• **REQUIREMENT**
Pull every line containing "legend" from the data.

EXTRACTED DATA below:

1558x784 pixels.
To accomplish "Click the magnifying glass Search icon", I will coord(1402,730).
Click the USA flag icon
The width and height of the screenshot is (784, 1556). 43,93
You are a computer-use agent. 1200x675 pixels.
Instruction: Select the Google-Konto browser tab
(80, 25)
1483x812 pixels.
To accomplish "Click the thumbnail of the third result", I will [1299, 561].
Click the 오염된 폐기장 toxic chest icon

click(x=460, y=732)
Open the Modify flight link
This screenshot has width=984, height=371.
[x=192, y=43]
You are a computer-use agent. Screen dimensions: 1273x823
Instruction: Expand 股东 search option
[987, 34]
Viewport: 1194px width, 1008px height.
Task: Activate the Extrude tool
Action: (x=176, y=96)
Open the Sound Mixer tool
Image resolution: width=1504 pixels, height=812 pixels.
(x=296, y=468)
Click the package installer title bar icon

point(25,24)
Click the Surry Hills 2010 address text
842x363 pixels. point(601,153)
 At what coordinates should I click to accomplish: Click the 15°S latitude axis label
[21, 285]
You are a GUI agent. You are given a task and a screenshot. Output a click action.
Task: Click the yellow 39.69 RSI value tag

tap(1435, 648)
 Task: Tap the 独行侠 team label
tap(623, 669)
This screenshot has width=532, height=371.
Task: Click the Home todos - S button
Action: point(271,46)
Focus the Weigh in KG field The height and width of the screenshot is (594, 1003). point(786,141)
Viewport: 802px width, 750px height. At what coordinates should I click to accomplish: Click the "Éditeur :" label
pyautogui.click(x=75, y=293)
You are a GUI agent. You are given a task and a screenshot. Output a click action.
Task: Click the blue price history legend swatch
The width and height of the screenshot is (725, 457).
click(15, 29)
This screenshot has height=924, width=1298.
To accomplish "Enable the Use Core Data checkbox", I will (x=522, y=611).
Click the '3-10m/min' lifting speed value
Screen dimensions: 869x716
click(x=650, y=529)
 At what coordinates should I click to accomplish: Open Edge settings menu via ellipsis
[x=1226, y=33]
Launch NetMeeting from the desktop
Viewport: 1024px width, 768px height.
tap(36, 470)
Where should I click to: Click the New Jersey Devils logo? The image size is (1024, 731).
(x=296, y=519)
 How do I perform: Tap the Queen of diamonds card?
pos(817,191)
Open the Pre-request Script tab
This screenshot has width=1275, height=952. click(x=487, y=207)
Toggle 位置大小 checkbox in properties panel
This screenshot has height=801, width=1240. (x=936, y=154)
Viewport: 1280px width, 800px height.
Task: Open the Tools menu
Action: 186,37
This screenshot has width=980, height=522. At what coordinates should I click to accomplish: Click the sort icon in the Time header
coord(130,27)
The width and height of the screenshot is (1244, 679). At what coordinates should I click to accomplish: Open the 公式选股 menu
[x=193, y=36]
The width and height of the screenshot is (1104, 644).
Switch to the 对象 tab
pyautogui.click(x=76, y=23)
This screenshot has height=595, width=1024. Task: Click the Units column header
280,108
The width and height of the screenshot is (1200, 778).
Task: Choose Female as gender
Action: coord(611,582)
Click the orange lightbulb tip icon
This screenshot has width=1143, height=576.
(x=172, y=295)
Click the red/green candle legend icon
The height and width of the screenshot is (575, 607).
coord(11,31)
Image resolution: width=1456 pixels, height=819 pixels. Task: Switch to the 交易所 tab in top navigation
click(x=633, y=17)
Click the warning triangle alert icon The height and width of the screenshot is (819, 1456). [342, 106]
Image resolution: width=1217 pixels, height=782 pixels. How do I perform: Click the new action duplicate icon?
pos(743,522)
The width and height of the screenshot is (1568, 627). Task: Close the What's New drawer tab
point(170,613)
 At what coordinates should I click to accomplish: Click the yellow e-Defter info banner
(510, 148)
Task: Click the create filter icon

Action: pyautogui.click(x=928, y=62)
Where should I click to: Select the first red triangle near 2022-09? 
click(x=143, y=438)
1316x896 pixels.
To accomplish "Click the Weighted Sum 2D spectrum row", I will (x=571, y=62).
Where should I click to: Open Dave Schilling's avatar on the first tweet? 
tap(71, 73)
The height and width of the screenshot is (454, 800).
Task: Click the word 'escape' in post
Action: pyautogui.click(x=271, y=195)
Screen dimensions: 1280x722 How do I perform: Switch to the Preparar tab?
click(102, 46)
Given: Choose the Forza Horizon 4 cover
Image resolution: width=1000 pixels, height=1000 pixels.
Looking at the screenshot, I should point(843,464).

End of EXTRACTED DATA.

• **EXERCISE RESPONSE**
Task: Click the blue price history legend swatch
Click the red/green candle legend icon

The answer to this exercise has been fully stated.